Vladimir Putin esteve esta segunda-feira em Nova Deli e isso só por si é notícia: trata-se apenas da segunda viagem ao estrangeiro do dirigente russo desde o início da pandemia de covid-19 e depois da cimeira de Junho com Joe Biden, em Genebra. Putin faltou às cimeiras do G20 e à cimeira do clima da Escócia, mas viajou até Nova Deli para reatar as suas cimeiras anuais com o primeiro-ministro indiano, Narendra Modi, e reforçar laços militares e energéticos com um aliado tradicional de Washington.

“O seu amor pela Índia é evidente; apesar da covid e de outros desafios, as relações entre a Índia e a Rússia têm-se fortalecido” e “são verdadeiramente um modelo único e confiável”, afirmou Modi ao dar início ao encontro em Nova Deli. Para a Rússia, a Índia é “uma grande potência”, disse, por seu turno, Putin, no arranque da cimeira.

Trata-se de um encontro “extremamente simbólico”, disse à AFP Nandan Unnikrishnan, do think tank Observer Research Foundation, de Nova Deli. “Indica até que ponto eles [russos] não querem que as relações estagnem ou desacelerem por falhas russas.”

Esta viagem, especialmente pela sua raridade, não pode ser lida sem ter em conta as tensões crescentes entre a Rússia e os Estados Unidos. A Índia é um aliado fundamental dos EUA, mas é também um importante parceiro da Rússia e, apesar do esforço para diversificar as suas compras, Moscovo continua a ser de longe o seu principal fornecedor de armamento. Ainda assim, com os norte-americanos e os europeus a entrarem na corrida, Moscovo passou de vender mais de 70% do armamento comprado pela Índia para menos de 50%. “Vemos a Índia como uma grande potência e os nosso laços militares não têm paralelo”, sublinhou Putin.

A cimeira começou na véspera, ainda sem Putin, com a chegada à capital indiana dos ministros russos dos Negócios Estrangeiros, Serguei Lavrov, e da Defesa, Serguei Shoigu.
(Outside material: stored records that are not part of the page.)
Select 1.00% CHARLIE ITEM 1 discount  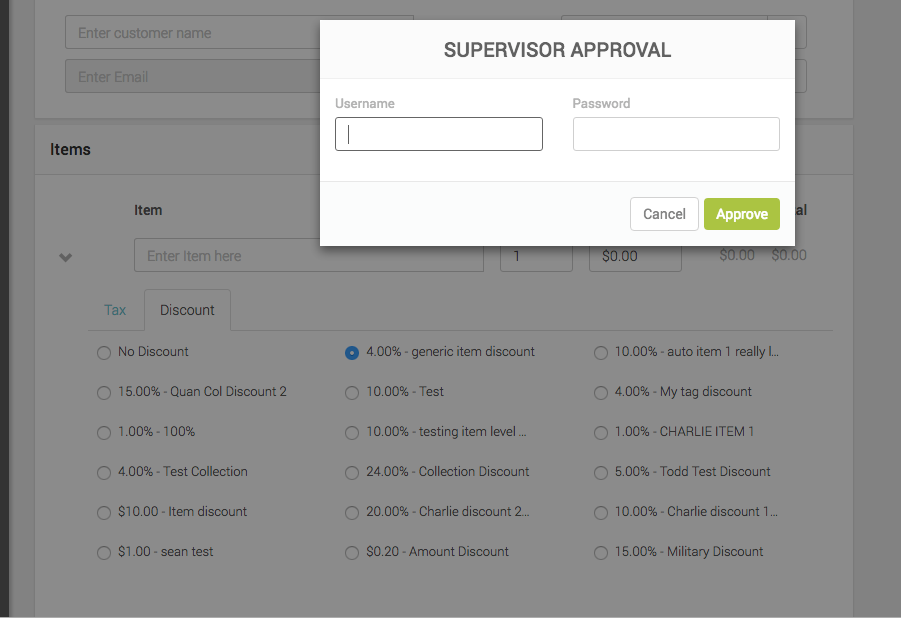click(601, 432)
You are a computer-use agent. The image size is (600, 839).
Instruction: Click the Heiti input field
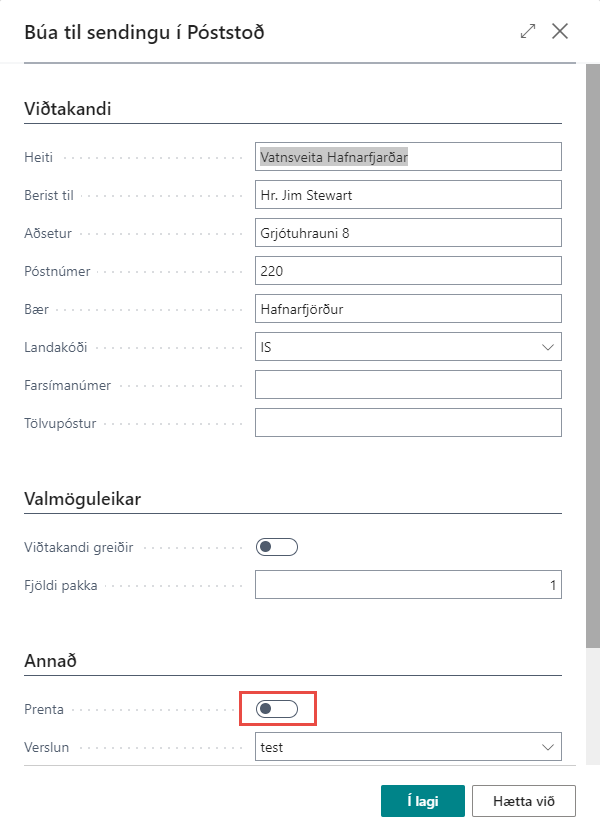408,157
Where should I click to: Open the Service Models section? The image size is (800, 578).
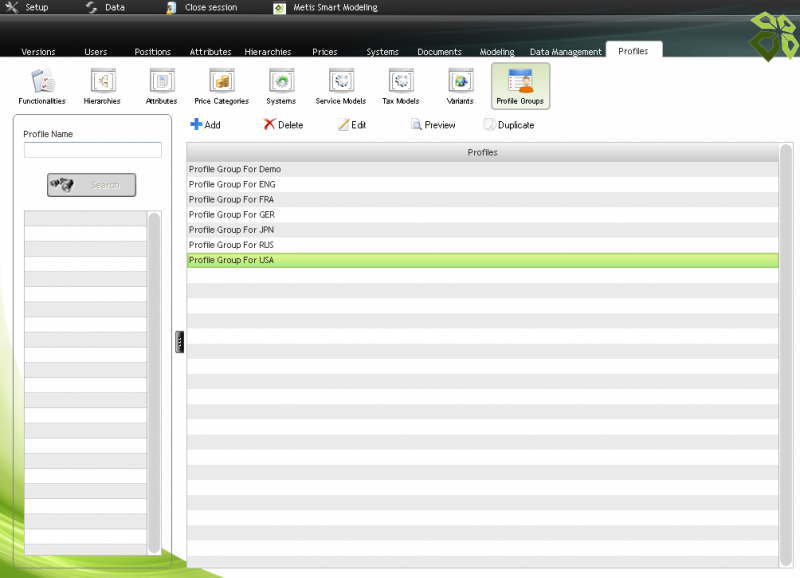(x=340, y=85)
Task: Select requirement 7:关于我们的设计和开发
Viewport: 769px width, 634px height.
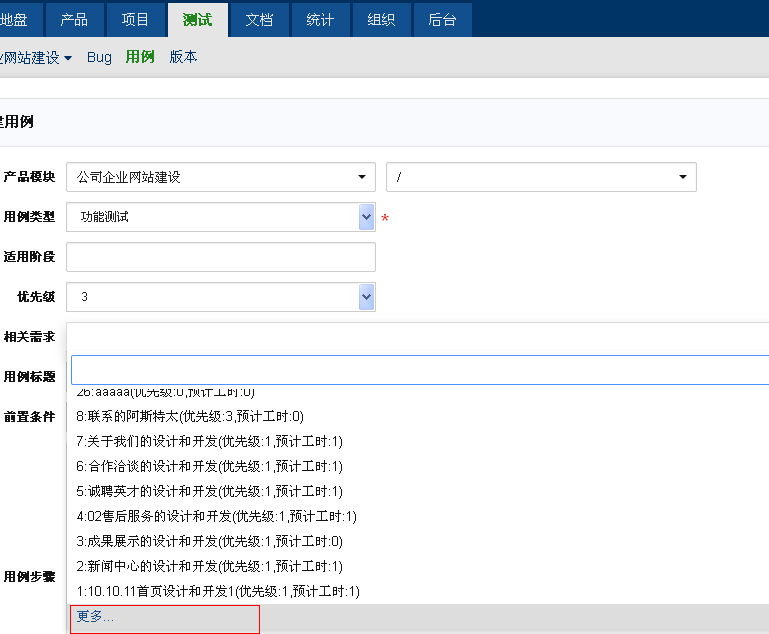Action: pos(209,441)
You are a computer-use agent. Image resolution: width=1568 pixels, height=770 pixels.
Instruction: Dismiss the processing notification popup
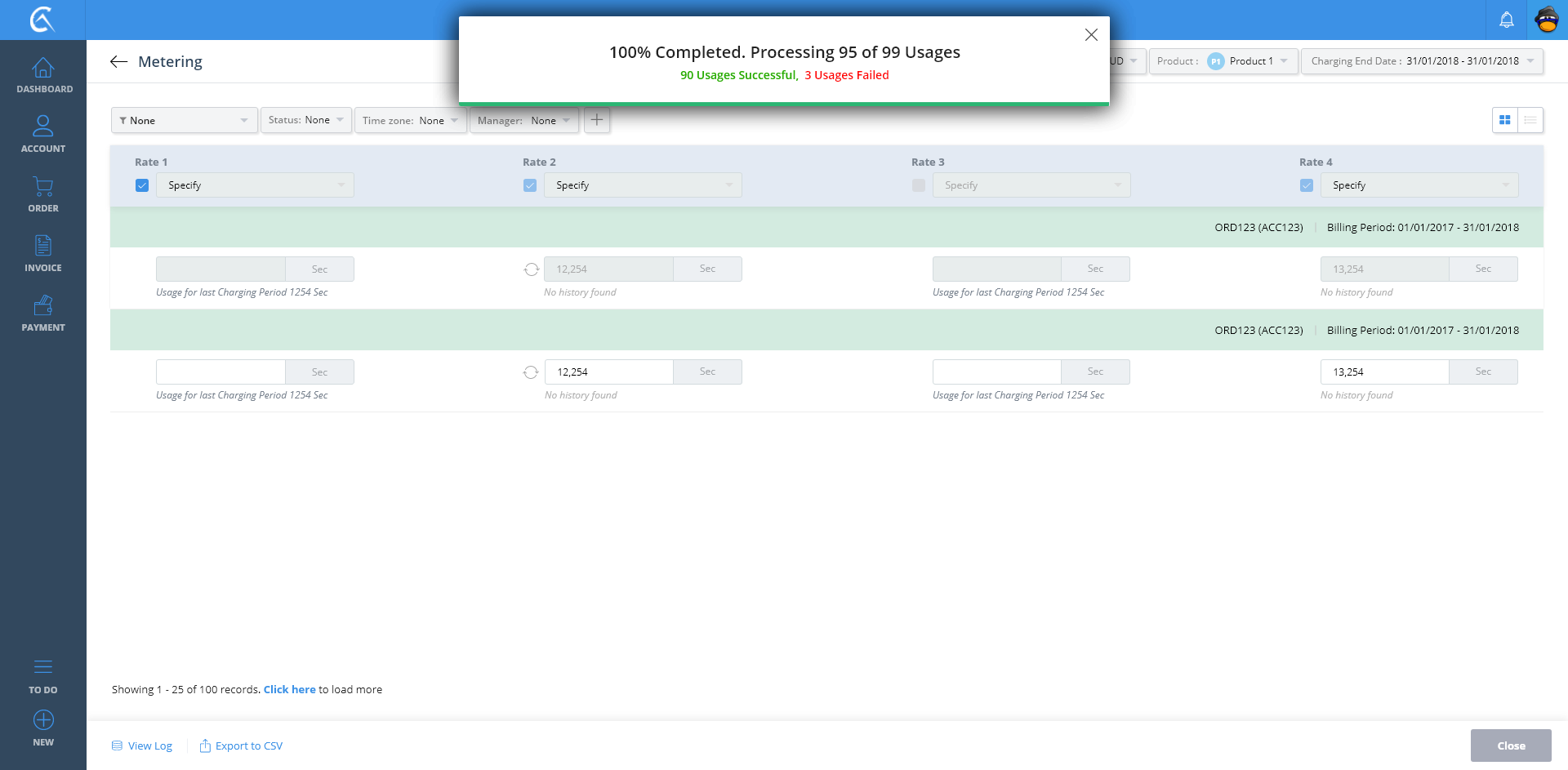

De acordo com Lavrov, o acordo para fornecer à Índia o sistema de defesa antimísseis S-400 “foi implementado”, apesar do que descreveu como esforços norte-americanos para o travar – o Governo indiano confirmou que as entregas já começaram este mês.
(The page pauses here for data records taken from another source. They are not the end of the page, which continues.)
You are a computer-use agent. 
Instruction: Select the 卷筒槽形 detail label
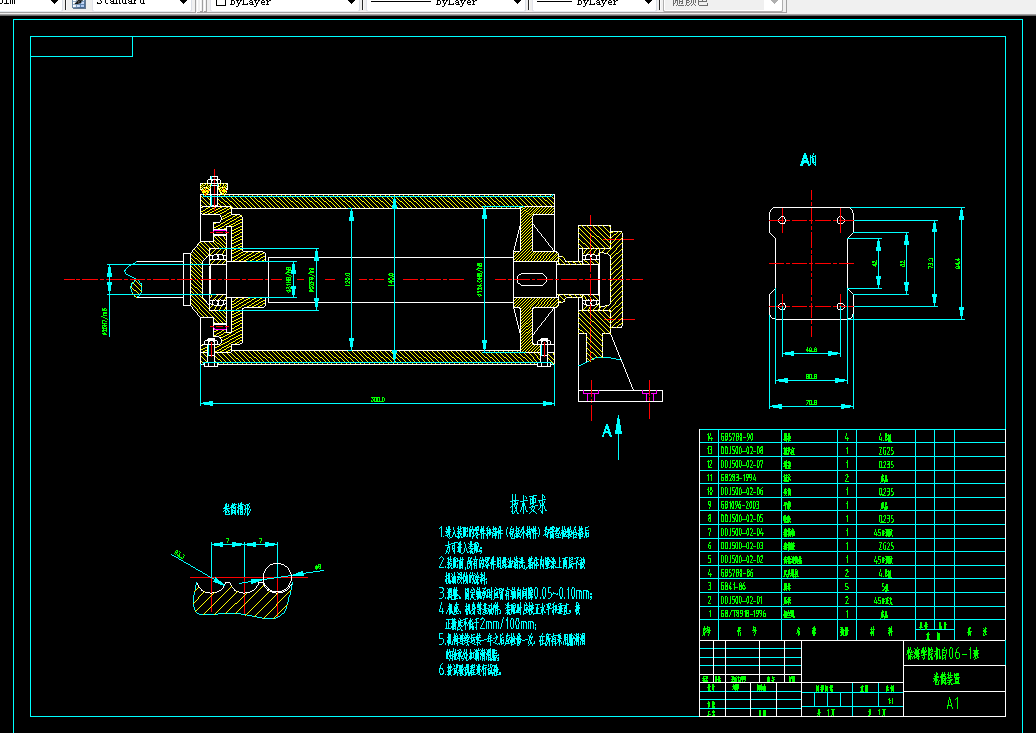[x=237, y=510]
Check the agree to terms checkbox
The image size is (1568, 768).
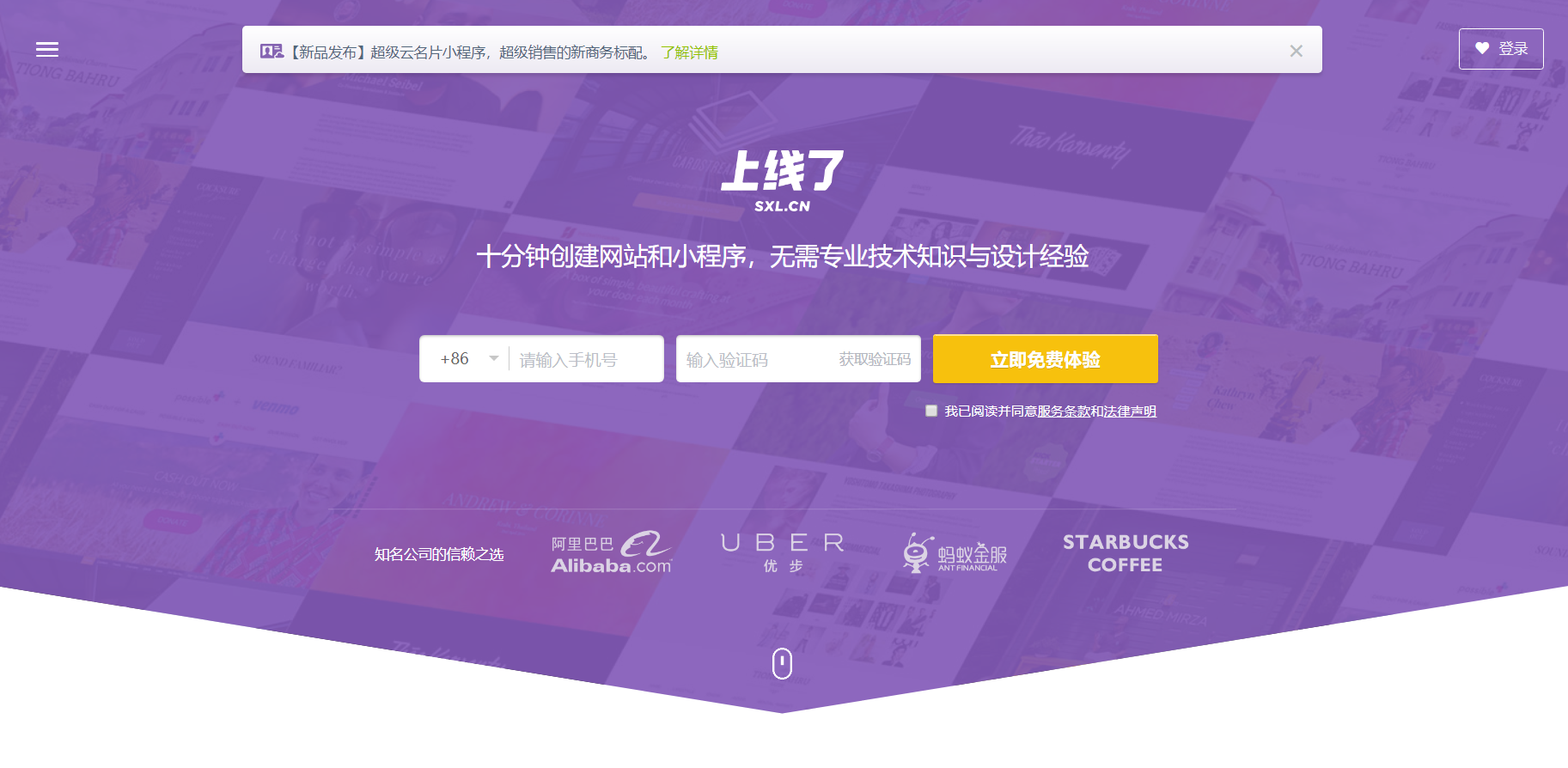click(931, 411)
“Testemunhámos tentativas por parte dos EUA para minar esta cooperação e para fazer a Índia obedecer às ordens americanas, para seguir a visão americana sobre como é que esta região deve ser desenvolvida”, afirmou Lavrov, depois do encontro inaugural de um fórum que passará a juntar regulamente os ministros dos Negócios Estrangeiros e da Defesa dos dois países. “Os nossos amigos indianos explicaram com firmeza e clareza que são um país soberano e que decidem que armas comprar e quem vai ser o seu parceiro nesta e outras áreas”, acrescentou.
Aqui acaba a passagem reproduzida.